[Stored data]
########################################

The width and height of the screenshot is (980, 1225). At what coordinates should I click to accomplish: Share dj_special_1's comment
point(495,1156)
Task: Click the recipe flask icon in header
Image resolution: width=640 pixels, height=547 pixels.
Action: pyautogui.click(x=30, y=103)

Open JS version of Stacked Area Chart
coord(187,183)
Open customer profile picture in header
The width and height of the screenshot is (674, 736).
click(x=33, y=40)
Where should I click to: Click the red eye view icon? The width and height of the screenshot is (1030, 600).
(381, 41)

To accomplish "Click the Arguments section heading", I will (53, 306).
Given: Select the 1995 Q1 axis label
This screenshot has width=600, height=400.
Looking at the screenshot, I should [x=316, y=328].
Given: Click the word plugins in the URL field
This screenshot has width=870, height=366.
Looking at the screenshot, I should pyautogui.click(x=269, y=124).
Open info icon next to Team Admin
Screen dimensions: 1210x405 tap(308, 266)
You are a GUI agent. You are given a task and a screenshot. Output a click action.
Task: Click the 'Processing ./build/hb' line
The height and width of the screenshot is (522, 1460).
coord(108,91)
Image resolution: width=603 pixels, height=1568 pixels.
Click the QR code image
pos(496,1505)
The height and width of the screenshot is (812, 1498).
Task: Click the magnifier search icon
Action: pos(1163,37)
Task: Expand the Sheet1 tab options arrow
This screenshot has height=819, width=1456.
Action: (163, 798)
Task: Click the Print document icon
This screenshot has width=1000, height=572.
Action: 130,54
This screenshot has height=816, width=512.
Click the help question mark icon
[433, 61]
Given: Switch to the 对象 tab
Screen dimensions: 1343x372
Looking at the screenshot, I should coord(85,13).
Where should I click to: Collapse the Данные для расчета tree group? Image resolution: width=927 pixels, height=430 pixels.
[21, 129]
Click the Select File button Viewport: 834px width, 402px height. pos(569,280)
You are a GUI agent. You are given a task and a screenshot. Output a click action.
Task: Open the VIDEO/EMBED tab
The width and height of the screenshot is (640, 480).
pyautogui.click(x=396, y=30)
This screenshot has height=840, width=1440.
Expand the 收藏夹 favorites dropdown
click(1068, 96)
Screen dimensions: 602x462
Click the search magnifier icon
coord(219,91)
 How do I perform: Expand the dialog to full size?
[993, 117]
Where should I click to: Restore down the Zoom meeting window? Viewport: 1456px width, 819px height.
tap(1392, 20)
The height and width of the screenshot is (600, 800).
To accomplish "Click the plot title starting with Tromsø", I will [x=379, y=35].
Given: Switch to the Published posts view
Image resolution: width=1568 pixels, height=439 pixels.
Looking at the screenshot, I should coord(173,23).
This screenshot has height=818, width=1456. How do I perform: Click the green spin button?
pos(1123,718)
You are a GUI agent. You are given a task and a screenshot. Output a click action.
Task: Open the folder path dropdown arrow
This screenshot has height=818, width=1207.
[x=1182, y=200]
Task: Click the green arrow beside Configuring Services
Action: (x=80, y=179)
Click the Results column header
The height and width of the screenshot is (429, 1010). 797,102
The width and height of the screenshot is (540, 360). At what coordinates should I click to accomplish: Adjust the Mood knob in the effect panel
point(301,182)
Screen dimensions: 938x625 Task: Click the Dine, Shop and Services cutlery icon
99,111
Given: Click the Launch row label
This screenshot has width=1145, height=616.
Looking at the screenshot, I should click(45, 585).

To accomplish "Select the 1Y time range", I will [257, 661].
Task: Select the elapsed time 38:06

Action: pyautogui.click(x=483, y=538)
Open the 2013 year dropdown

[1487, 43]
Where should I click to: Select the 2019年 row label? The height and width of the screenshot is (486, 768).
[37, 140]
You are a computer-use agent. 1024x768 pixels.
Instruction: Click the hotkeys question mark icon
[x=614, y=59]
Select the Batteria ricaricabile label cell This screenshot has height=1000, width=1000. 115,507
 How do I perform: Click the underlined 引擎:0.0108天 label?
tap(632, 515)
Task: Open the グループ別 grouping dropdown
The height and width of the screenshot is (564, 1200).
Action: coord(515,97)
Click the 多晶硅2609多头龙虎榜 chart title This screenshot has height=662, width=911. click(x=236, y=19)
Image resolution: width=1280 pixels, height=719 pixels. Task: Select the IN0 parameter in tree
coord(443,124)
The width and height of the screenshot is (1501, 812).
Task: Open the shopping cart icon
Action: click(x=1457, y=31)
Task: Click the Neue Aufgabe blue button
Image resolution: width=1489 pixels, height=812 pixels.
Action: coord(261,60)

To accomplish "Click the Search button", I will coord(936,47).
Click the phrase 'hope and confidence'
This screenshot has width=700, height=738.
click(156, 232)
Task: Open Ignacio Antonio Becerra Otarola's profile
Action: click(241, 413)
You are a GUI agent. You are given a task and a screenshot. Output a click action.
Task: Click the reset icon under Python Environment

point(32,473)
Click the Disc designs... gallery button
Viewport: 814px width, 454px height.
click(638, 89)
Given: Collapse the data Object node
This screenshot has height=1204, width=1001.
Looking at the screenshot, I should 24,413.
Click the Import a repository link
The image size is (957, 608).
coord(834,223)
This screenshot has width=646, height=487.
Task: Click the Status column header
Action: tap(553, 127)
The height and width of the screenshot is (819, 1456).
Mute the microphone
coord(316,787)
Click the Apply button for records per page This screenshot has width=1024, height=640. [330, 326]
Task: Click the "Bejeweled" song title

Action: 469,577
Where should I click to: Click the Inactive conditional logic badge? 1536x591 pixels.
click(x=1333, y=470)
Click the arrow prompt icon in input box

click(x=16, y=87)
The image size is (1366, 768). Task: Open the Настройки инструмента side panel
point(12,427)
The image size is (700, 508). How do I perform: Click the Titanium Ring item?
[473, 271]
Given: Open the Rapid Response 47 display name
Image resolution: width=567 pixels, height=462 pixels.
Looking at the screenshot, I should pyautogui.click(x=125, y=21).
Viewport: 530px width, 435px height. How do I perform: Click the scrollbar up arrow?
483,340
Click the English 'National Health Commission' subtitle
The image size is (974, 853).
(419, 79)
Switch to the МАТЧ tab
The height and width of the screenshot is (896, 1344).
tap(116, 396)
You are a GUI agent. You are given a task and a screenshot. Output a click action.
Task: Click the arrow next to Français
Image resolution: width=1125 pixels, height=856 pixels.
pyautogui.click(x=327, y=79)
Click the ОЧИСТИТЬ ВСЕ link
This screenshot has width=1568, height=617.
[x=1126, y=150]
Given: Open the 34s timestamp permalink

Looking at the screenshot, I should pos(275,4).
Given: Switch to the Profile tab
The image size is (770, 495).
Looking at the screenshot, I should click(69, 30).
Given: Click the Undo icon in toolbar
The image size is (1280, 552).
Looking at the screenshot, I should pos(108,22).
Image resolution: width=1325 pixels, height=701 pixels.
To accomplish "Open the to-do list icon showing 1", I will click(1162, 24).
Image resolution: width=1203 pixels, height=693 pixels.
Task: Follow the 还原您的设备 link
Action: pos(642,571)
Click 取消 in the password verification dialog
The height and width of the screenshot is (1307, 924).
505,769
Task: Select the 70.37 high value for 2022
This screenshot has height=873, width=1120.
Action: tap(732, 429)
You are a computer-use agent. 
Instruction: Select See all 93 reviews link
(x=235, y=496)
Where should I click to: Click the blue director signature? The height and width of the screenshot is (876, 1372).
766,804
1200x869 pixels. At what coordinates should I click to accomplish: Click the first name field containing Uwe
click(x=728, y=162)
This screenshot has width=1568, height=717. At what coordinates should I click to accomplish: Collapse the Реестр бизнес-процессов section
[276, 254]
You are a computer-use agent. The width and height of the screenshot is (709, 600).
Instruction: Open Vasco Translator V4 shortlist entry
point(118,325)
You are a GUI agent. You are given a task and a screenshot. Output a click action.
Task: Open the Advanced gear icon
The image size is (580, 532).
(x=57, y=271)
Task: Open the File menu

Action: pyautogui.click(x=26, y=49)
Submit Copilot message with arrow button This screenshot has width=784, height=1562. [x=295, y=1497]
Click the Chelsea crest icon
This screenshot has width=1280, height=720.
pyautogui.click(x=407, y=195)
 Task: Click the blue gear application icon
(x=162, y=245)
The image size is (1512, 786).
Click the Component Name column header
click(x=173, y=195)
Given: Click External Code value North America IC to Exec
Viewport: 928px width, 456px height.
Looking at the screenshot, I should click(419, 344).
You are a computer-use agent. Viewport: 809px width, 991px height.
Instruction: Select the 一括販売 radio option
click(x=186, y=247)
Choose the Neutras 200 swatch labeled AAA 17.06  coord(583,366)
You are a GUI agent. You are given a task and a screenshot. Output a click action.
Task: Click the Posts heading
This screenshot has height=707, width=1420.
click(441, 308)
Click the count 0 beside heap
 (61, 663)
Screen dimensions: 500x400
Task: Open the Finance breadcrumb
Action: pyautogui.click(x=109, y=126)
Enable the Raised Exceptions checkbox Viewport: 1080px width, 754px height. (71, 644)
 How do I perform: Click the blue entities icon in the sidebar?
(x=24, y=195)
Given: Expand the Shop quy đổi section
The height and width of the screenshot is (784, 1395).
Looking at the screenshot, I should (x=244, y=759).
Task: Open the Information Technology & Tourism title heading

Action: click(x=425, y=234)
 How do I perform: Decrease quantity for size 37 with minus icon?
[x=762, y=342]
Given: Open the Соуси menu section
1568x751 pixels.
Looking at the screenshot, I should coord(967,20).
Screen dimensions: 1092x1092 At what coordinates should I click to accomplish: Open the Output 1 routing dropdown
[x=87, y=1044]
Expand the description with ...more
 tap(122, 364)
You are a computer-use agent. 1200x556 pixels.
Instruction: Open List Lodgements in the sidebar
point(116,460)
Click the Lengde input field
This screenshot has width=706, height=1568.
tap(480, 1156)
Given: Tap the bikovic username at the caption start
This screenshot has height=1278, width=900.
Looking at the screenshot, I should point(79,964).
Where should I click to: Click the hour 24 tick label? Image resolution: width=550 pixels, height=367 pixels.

########################################

A word-for-word copy of the lines above from the one with "The height and width of the screenshot is (784, 1395)." through the one with "Given: Open the Соуси menu section", inclusive, is the only output wanted.

**Finished task:**
The height and width of the screenshot is (784, 1395).
Looking at the screenshot, I should (x=244, y=759).
Task: Open the Information Technology & Tourism title heading

Action: click(x=425, y=234)
 How do I perform: Decrease quantity for size 37 with minus icon?
[x=762, y=342]
Given: Open the Соуси menu section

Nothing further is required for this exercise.